Meh. It happened once. Won't be happening again. I am not that dumb, kthx. Also, let it be noted that I did object to drinking in the dorms--sneaking in small quantities of alcohol for private enjoyment is one thing. Social drinking? Noooot likely gonna work. Dunno why I went along with it. I blame the lack of sleep and easy enabling since I was brainded and wanted to get a small buzz (which I did--1 1/2 smirnoffs makes me relax and happy).

Beyond that, I slept from... maybe 2AM-ish? to about 3:30PM. Mmmm, sleep~

Cut for dreamscape things--MAY OR MAY NOT BE TMI, KTHX )

Yeah.
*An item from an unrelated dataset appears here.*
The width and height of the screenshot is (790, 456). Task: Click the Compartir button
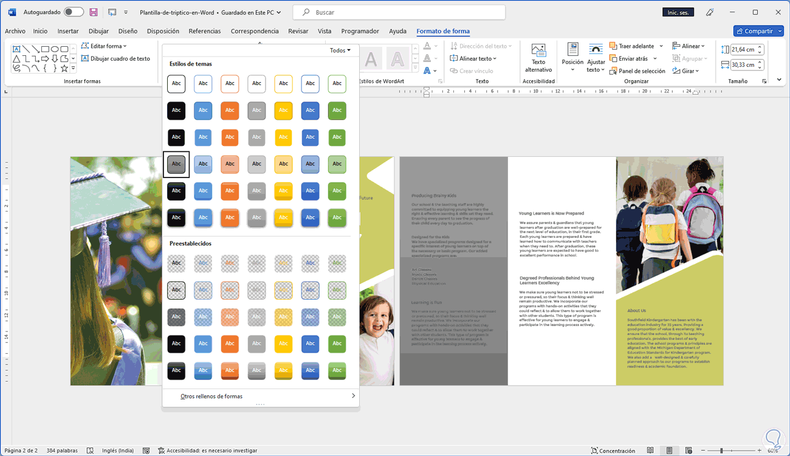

I've already gone to the caf and got some beef and mashed potatoes with gravy and a salad so I am good and stuff for now. *thumbs up*

Also, contemplating possible travel plans. Hey you guuuuuuys. Wanna talk that stuff out with me if you want me to to come visit? I think I might have a plan involving visiting the PNW but with a layover time period in Iowa long enough to hang out with Sara and Andrea (and possibly other Iowaners + Heather if possible?). But uh. It really depends.

... I need to poke my sister Shorty and ask her if she and my dad can pull together to get me a shiny new laptop. She said she was willing to but I had other ideas in mind at the time and said she didn't have to. I r fickle person, inorite? I can always point out the fact that Patrick got Foon/Shiz's top-of-the-line laptop for only around $900. And considering I used $1400 to pay off the laptop that was in Shorty's name...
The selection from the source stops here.